Black Lives Matter can’t claim moral high ground

Derryck Green

No one expected a Black Lives Matter protest in Dallas in response to the police shootings of Alton Sterling in Louisiana and Philando Castile in Minnesota would end with someone shooting five police officers dead and injuring nine more.

But no one was surprised that it happened either.

That’s because Black Lives Matter activists have intentionally increased their inflammatory anti-white, anti-cop hatred. The group has peddled lies regarding the numbers of “unarmed blacks” shot by police in the face of clear statistical evidence to the contrary.

The shooter, Micah Xavier Johnson, wasn’t an official member of Black Lives Matter, but he acknowledged having been influenced by its program of black racial solidarity. He was attracted to their anti-white and anti-cop rhetoric. He was upset that blacks continued to be unjustifiably shot by police and decided to retaliate in kind, telling police negotiators that he wanted to “kill white people, especially white officers.”

Black Lives Matter was the catalyst for Johnson to act on his racial anger and paranoia.

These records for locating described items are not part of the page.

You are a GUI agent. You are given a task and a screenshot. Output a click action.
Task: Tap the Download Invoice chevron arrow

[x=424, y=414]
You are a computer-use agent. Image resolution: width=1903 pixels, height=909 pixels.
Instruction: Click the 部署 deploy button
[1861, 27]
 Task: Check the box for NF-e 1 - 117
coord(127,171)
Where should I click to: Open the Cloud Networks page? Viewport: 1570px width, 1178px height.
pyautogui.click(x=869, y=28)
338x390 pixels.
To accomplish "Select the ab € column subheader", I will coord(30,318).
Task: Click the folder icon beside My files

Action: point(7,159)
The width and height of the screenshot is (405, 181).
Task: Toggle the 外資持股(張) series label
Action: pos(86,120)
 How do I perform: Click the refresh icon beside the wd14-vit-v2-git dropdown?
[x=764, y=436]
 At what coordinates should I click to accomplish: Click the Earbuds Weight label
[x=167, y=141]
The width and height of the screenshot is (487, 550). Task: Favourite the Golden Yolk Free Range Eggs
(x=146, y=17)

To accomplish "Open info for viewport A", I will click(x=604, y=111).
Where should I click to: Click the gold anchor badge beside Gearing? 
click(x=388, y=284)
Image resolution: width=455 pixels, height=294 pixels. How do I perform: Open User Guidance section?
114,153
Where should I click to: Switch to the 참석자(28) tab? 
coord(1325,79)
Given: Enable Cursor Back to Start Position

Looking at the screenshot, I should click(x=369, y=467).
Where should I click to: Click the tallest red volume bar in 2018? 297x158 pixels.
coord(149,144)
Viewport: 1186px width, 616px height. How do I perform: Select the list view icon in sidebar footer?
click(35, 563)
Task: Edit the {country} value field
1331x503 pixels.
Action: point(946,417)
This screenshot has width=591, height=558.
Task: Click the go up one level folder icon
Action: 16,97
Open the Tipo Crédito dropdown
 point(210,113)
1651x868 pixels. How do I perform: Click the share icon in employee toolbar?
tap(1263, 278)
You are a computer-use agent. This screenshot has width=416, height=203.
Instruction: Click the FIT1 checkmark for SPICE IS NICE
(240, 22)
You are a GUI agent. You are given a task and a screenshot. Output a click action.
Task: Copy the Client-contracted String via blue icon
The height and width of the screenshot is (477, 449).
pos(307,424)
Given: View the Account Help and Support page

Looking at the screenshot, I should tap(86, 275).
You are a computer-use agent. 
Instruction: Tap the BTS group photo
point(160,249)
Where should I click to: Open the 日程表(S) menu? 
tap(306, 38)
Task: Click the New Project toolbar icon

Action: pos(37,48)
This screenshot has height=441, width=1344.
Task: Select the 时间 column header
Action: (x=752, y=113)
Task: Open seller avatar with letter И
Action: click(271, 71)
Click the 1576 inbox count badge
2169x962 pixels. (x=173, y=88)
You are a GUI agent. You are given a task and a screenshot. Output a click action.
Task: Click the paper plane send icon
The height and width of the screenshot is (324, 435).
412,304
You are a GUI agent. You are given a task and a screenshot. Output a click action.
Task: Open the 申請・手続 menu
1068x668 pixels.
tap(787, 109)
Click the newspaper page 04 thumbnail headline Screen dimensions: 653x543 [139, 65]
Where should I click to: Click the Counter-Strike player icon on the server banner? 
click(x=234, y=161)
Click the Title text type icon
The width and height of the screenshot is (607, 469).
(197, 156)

This is the same group that President Obama has not only frequently praised and defended, but has repeatedly invited to the White House, the last invitation—and meeting—occurring only hours after the memorial service for the Dallas police officers in which Obama himself delivered his eulogy.

Some have suggested that Black Lives Matter is simply an extension of the civil rights movement, attempting to extend moral justification to an immoral group. But the events of the past week should have answered that suggestion with unblemished certainty. Black Lives Matter movement isn’t a successor to the civil rights movement. To claim so is offensive and it trivializes the character, sacrifices, risks, and accomplishments of what civil rights activists were able to achieve with less resources and less rights in a much more racist society.

Black Lives Matter unmistakably lacks the kind of moral authority that was present during the civil rights movement. Due to its determined resistance to facts and evidence as it relates to the police-involved shootings of blacks, it has failed morally to convince the consciousness of those outside its racialized bubble as to the sincerity of the cause.

In essence, it has no moral agenda. Rather, these blacktivists consistently seek to provoke, antagonize, frustrate, and offend the people they claim are in need of hearing their message. Black Lives Matter encourages violence and chaos, and its activists and supporters rarely condemn it. It’s an organization of belligerent, wannabe revolutionaries, who take to rioting, pillaging and burning down local businesses as they did in Ferguson and Baltimore when activists “march” for “justice.”

Black Lives Matter isn’t a civil rights offshoot. Instead, it is the ideological, racial and theatrical offspring of the 1960s-era black power movement. Black Lives Matter’s aggressive and contentious tactics demonstrate as much—the raised black fists and the regurgitated revolutionary chants, the celebration of black racial pride and solidarity, and their increasingly violent demands for varying definitions of “justice.”

The social disruptions of Black Lives Matter are simply hostile demonstrations of racial identity politics and the look-at-us melodrama that descends directly from the black power movement. Despite its claim that “black lives matter,” the only black lives that matter to these racial radicals are members and supporters of Black Lives Matter—at the expense of everyone else.

The lack of courageous condemnation of Black Lives Matter by good and decent people ensures more police officers will be shot in neighborhoods that desperately need their presence to ensure the safety of those who cannot afford to leave.

Derryck Green is a member of Project 21. This has been adapted from InsideSources.